Since Sept. 11 it's highly guarded, but it offers tours every 15 mins. to the inside of Independence Hall. The furniture displayed on the first floor is not authentic because British troops burned the originals for firewood. A draft of the original Constitution is on permanent display.
Erected as the Pennsylvania State House, it was restored in 1830 and again in 1950. Today, it more closely resembles its original 1776 appearance, when the Declaration of Independence was adopted.
You get to visit a few different rooms, ie, a court, an assembly room, etc. and though the interior is rather modest, it still retains a dignified air.

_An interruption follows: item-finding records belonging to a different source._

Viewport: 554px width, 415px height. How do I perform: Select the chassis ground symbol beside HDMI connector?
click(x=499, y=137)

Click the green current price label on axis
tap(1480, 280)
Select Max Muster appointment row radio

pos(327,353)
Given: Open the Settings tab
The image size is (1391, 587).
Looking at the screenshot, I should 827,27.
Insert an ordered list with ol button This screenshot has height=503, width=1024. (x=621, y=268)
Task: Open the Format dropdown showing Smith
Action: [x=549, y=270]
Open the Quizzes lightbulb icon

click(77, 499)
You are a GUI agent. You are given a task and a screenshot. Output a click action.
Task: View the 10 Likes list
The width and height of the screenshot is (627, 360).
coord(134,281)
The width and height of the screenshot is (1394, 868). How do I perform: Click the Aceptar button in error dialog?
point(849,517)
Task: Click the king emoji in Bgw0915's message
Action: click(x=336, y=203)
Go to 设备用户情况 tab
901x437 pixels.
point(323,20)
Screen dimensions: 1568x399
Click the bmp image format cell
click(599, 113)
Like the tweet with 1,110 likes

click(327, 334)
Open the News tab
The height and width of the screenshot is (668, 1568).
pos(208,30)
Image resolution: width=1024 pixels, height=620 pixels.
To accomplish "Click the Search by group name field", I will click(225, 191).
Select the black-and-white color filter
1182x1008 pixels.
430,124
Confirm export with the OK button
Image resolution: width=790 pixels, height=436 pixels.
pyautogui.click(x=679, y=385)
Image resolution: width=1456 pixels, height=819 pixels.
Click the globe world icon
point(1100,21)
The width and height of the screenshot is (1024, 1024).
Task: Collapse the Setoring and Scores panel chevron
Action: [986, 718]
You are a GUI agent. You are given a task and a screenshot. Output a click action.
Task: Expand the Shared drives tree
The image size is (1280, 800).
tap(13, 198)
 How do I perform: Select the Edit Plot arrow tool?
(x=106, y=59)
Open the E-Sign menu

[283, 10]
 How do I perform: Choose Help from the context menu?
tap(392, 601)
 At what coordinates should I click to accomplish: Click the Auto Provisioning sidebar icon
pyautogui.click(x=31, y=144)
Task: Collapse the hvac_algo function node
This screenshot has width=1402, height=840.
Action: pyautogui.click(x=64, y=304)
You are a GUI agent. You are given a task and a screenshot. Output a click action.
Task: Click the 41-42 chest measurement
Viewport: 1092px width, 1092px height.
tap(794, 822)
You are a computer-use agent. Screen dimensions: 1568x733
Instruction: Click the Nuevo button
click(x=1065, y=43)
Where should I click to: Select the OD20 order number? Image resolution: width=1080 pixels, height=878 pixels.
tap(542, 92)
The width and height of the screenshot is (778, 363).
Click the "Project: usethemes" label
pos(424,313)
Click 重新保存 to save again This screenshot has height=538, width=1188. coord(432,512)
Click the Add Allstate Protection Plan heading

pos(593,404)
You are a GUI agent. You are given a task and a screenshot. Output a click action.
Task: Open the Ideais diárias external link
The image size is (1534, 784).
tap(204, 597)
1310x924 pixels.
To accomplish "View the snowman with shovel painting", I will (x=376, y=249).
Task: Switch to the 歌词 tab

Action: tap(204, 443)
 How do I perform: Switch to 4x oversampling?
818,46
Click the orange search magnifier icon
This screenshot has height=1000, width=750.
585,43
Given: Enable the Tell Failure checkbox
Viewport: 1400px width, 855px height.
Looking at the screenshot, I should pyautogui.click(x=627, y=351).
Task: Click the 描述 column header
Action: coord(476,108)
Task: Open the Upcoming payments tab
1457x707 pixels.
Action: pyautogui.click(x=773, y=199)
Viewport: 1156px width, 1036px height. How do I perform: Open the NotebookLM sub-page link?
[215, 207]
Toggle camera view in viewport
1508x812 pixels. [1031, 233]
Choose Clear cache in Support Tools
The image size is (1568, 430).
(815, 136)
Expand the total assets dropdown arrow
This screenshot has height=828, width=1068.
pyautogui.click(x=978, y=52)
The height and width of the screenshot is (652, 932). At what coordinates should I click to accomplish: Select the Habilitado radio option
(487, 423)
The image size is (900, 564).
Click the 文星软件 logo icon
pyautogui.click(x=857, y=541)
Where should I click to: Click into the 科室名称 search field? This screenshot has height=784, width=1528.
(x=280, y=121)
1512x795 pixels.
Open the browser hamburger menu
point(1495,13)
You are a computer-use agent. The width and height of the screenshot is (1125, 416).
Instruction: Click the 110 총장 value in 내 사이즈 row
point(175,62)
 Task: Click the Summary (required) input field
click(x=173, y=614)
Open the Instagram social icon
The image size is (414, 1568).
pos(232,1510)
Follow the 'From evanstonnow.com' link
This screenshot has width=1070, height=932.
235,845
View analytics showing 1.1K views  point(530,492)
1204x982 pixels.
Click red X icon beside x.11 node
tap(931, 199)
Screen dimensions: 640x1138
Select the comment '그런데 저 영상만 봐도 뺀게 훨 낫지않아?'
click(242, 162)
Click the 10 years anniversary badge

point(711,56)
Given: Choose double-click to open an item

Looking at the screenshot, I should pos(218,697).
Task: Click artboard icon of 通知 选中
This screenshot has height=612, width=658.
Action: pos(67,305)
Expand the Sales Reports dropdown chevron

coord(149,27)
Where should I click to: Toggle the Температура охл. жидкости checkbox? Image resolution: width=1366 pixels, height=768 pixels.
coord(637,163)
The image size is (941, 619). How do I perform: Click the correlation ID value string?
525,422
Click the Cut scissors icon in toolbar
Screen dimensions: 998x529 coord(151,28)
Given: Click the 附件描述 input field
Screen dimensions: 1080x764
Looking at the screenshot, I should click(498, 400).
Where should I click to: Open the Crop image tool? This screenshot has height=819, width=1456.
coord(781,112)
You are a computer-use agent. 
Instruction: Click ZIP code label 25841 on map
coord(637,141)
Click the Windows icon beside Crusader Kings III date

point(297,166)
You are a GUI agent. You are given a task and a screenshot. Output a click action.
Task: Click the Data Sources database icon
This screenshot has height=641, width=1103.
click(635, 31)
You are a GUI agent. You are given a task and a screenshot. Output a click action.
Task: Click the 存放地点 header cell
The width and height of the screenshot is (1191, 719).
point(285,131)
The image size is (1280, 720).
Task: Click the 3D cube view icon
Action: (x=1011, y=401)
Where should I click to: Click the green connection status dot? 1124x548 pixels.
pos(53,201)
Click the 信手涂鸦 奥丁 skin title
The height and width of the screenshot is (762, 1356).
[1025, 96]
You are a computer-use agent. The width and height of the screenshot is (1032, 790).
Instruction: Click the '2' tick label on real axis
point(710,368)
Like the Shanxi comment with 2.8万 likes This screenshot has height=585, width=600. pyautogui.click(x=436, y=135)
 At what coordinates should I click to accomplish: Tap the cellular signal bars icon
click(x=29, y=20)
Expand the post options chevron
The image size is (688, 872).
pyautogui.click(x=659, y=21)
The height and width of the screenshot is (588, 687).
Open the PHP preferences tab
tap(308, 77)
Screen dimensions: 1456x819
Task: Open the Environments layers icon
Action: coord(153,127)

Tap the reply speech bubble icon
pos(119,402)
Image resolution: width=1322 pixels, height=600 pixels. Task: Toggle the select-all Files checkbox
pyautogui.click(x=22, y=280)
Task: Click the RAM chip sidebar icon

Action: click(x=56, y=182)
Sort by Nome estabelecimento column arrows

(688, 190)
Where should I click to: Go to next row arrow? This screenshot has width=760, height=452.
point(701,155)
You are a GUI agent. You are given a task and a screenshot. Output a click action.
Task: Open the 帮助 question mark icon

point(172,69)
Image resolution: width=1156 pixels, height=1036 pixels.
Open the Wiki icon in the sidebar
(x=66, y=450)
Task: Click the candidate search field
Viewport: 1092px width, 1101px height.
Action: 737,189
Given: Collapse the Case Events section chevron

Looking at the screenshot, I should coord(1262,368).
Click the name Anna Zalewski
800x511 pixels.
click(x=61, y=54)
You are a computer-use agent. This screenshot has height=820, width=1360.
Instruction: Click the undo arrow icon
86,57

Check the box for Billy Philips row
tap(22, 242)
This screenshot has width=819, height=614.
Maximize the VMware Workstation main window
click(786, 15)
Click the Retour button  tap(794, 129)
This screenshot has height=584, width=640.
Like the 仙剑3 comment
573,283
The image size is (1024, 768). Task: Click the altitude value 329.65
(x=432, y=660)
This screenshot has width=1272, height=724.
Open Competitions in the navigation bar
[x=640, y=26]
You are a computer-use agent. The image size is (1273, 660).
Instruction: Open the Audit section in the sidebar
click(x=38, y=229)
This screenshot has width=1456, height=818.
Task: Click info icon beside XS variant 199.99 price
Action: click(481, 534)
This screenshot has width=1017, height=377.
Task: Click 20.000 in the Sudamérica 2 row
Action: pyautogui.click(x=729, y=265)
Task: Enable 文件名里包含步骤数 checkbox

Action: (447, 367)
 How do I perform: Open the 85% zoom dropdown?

Across from the hall sits the Liberty Bell in its own pavillion. The original bell was ordered from an English foundry in 1751 to commemorate the 50-year anniversary of William Penn's 1701 Charter, which spoke of the rights and freedoms of all people. Its most fateful ringing, in the steeple of the State House (now Independence Hall), was on July 8, 1776, when it summoned citizens to hear the first public reading of the Declaration of Independence.
That famous crack, widely attributed to flaws in its casting and caused by a stroke of the clapper, grew bigger every time it was rung. In 1846, the Liberty Bell was moved to Independence Hall; the pavilion opened in 1976, and will be replaced by one next to the new Independence Visitor Center in late 2002-early 2003.
And across market street is the visitor's center which gives out free info on things to see and do.
While I was there they had a lights and sound show going on at night touring center city's main buildings, but don't know if that's still going on. You can also take a tour on a trolley if walking is not your thing.